Minneapolis moved one step closer Monday to becoming the latest city to keep e-cigarettes out of restaurants, offices and other public spaces.

After listening to comments by two dozen people — about half of them in favor of more restrictions, and half opposed — a Minneapolis City Council committee voted 6-0 in favor of the new rules. The issue will now be forwarded to the full council for a final vote.

While opponents of the restrictions told the council that e-cigarettes provide a vital tool for those trying to quit smoking, council members seemed more swayed by the testimony of doctors, community health workers and business owners who said chemicals emitted by the vapor devices could put others at risk.

Council Member Andrew Johnson said that while e-cigarettes create less pollution than traditional cigarettes, he doesn’t buy that the devices are completely safe.

“We’ve heard from experts and doctors who showed up here today to say that these products are not safe,” Johnson said. “So I guess I look to the old adage that your liberty to swing your fist ends where my nose begins."
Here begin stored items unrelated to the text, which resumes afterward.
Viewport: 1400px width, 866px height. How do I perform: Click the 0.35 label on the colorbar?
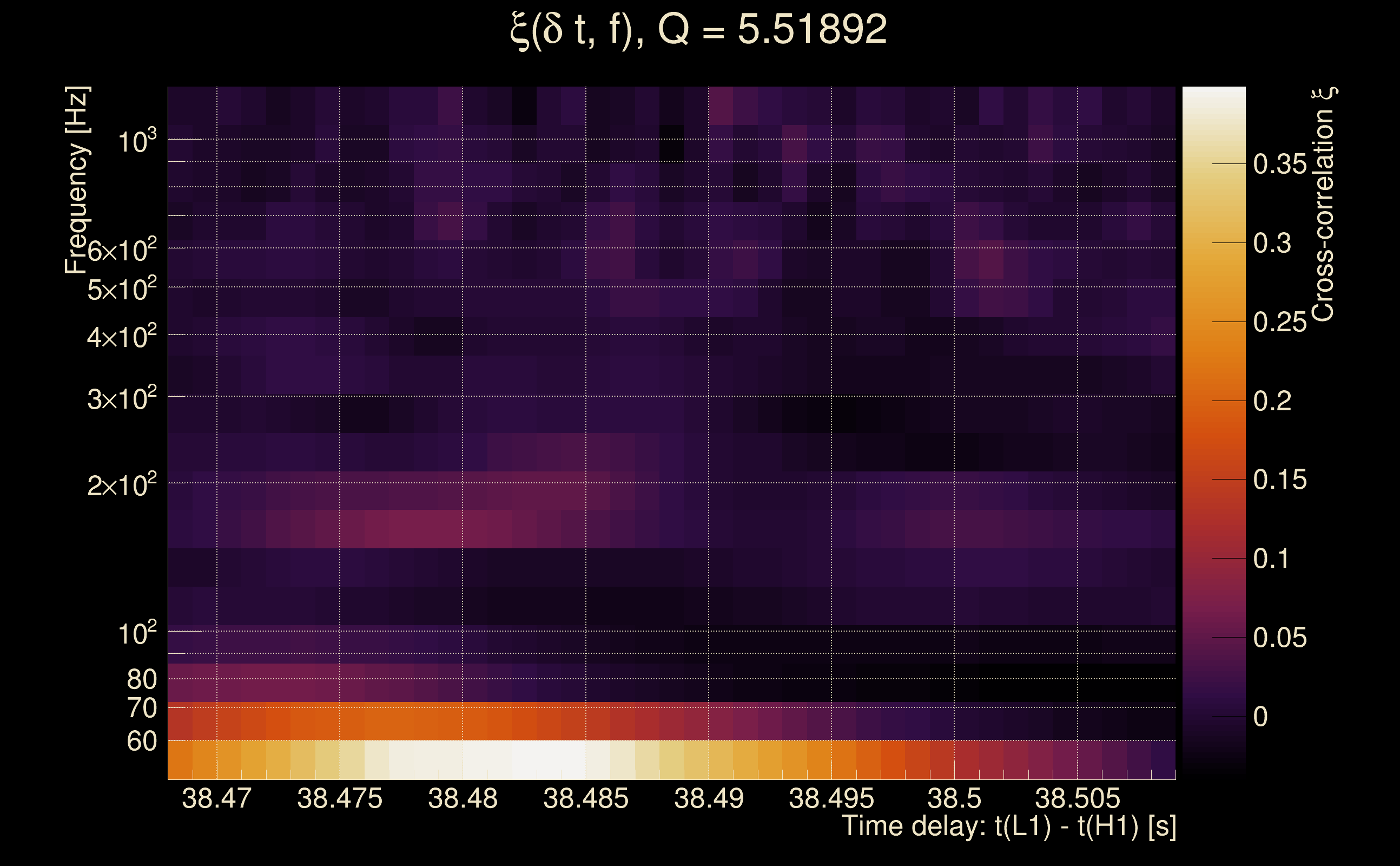coord(1280,165)
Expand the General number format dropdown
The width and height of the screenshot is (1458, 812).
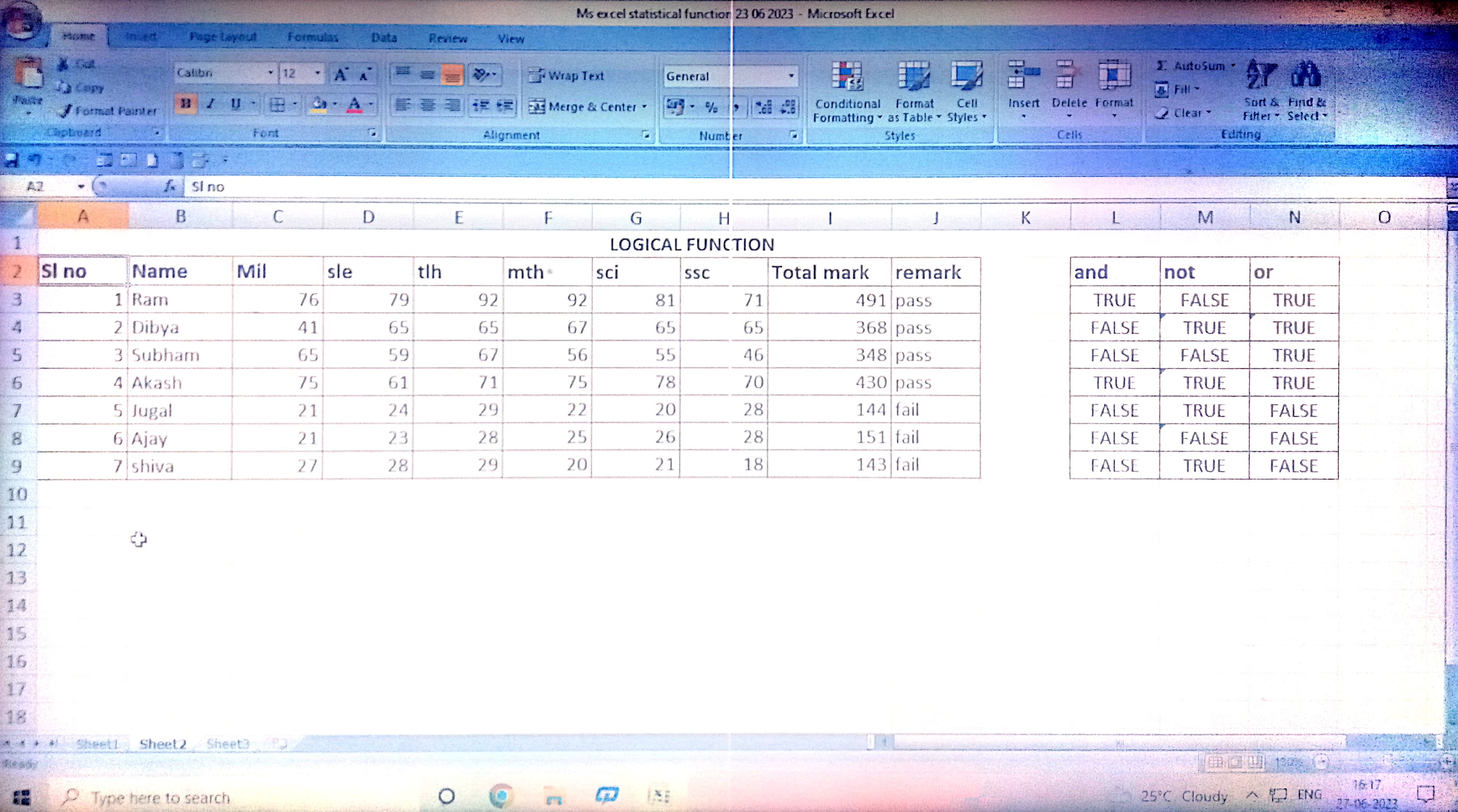791,76
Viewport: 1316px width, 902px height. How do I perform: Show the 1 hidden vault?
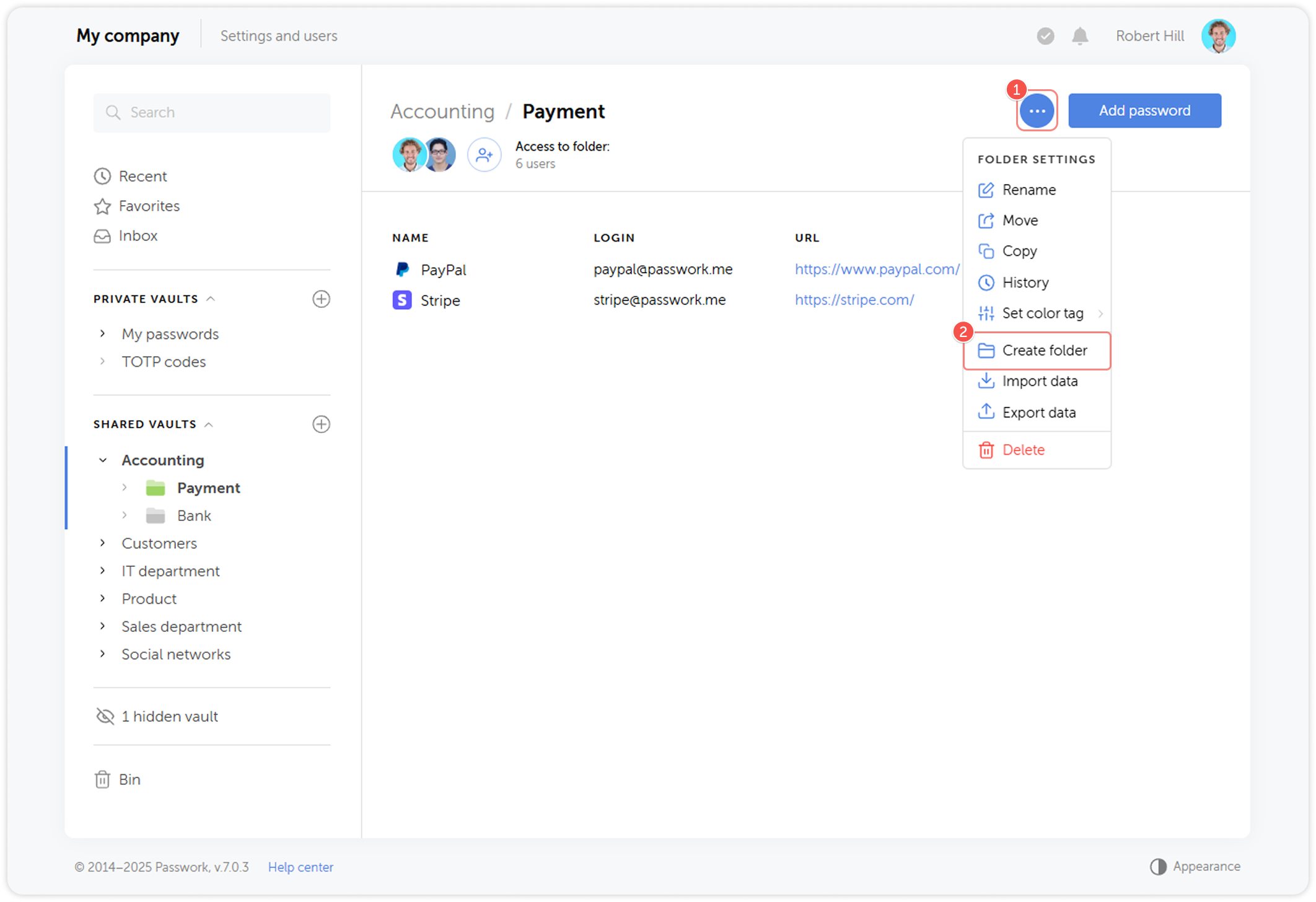(169, 716)
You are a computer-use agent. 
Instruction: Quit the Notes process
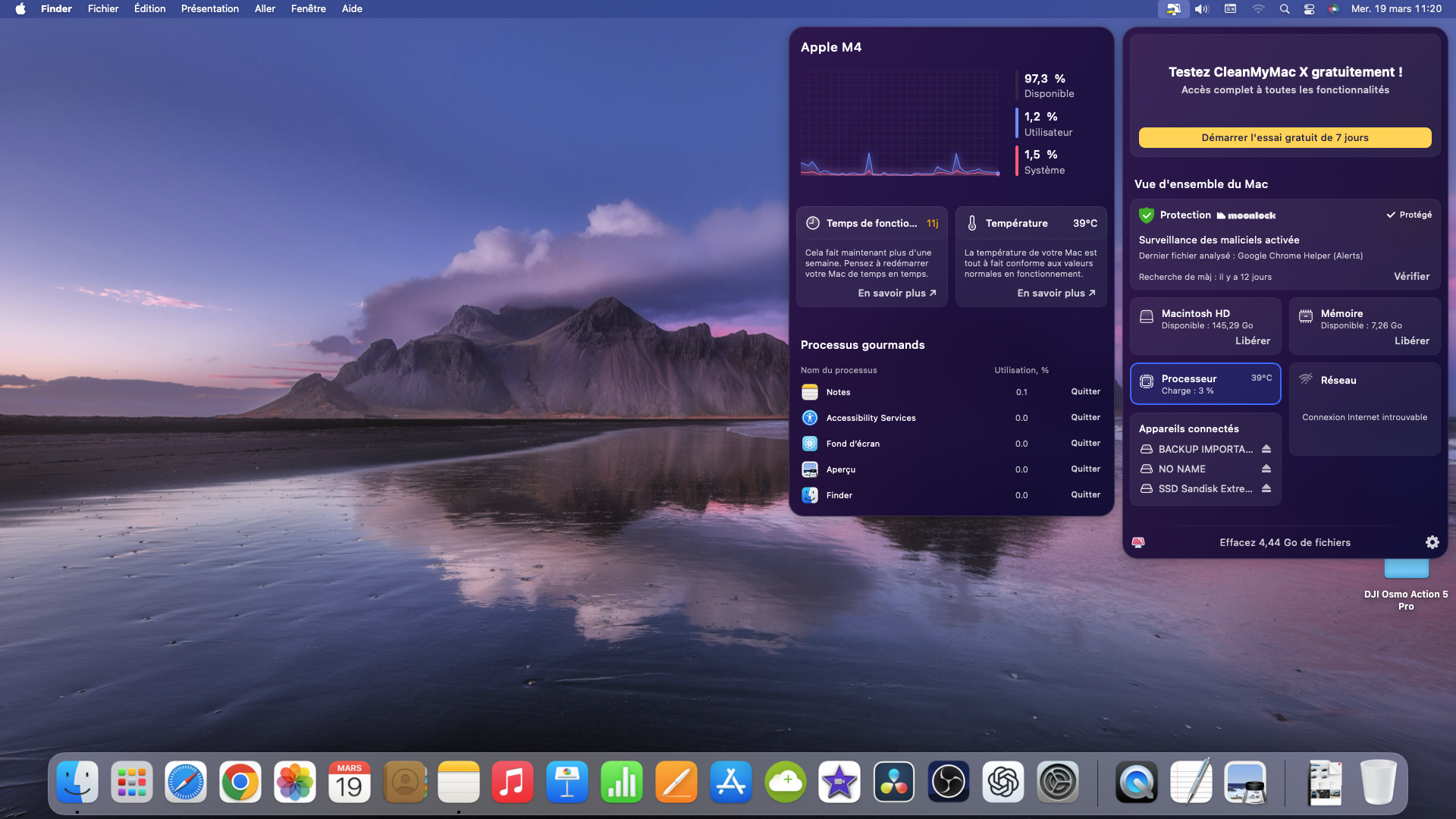(1085, 391)
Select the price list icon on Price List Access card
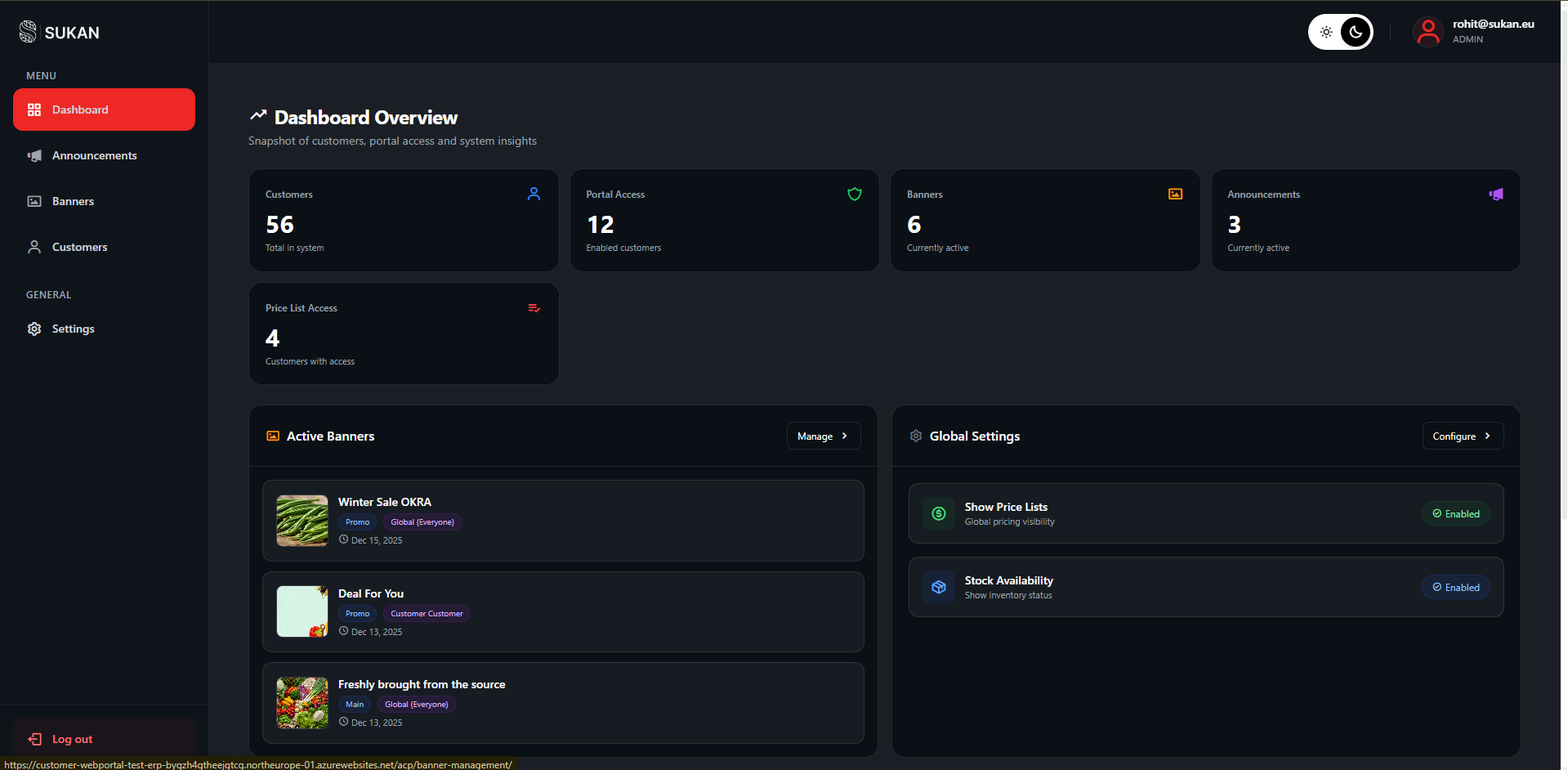This screenshot has height=770, width=1568. 534,308
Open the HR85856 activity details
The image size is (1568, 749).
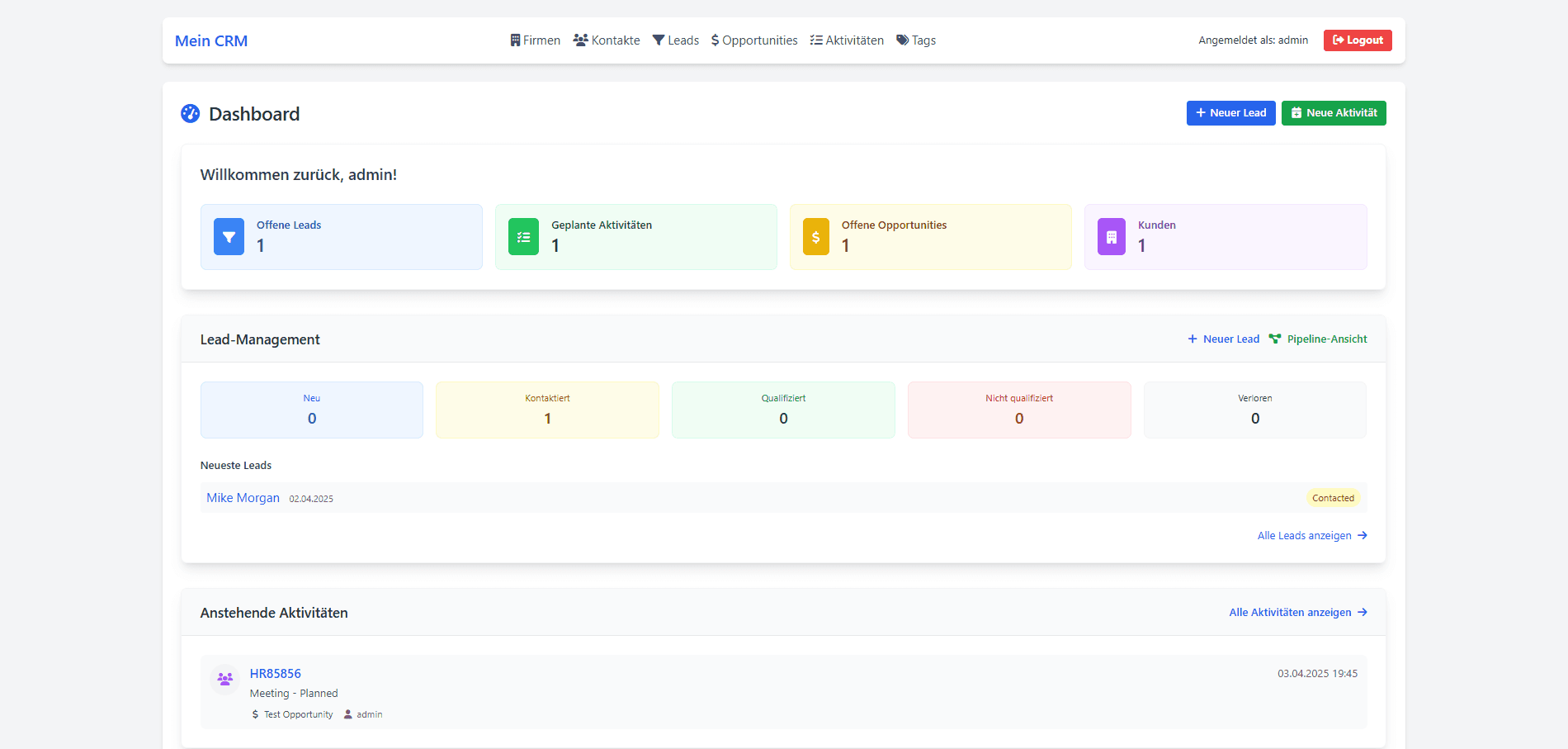pos(275,673)
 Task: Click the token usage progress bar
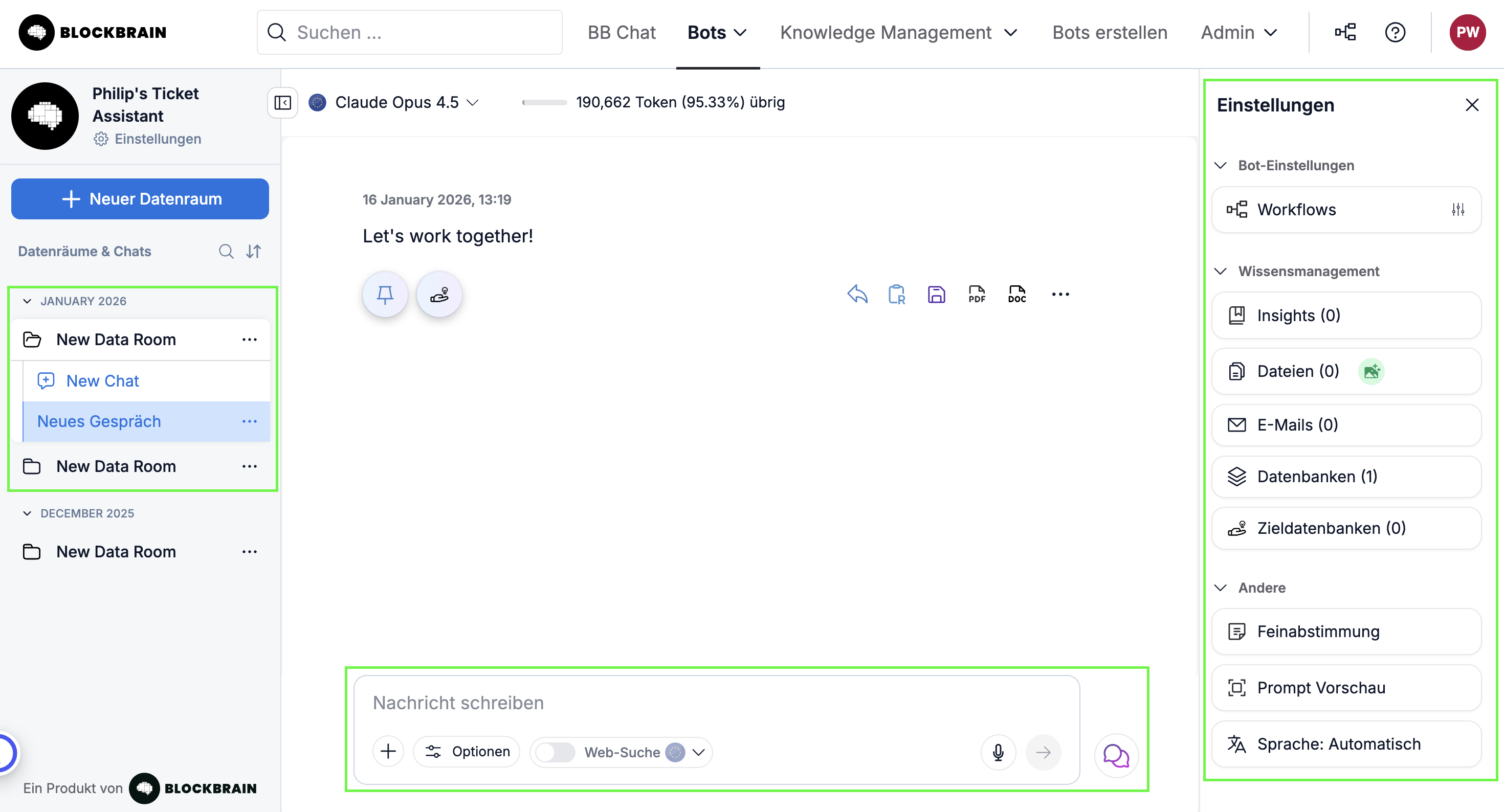click(544, 103)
The proposed changes follow a recent change in state law that prohibits e-cigarette use, also known as “vaping,” in and around schools, hospitals and public university campuses. The city already bans the devices in city-owned facilities and vehicles. Minneapolis is one of several Minnesota cities that have further tightened the rules or are considering doing so.

People who spoke against tighter restrictions included owners of e-cigarette shops, members of vapers’ advocacy groups and former smokers who said e-cigarettes were key to kicking the habit.

Jason Downing, who described himself as a former pack-a-day smoker, said additional regulations would force e-cigarette users into areas used for smoking — the exact places many are trying to avoid.

“If you choose to place this ban, you are deciding that despite quitting smoking over a year ago, I am still a smoker,” he said. “You’re deciding that in public I should share space with current smokers and secondhand smoke.”

Others argued that businesses should be left to decide if they want to allow e-cigarette use. Gregory Conley, of the American Vaping Association, told council members that about 50 bars and restaurants in Minneapolis currently allow the devices.

“Self-regulation is working,” he said. “Businesses that don’t want [e-cigarette] use are reacting and banning use.”

But representatives of some business organizations, including the Minnesota Restaurant Association and the Building Owners and Managers Association of Greater Minneapolis, backed the changes.

A handful of medical professionals told the council that researchers are still figuring out the potential health concerns related to e-cigarettes, so people shouldn’t take risks. Some said they’re concerned about growing interest from young people in the devices. E-cigarettes are often sold in a variety of fruit and candy flavors.

Gail Arnold, a bakery owner and physician assistant, said she believes e-cigarettes are marketed directly at children and urged the council to help remove the impression that using vapor devices is safe.

“Allowing e-cigarette vaping use in public places visibly shows children in our community that it is safe and is considered an OK behavior,” she said.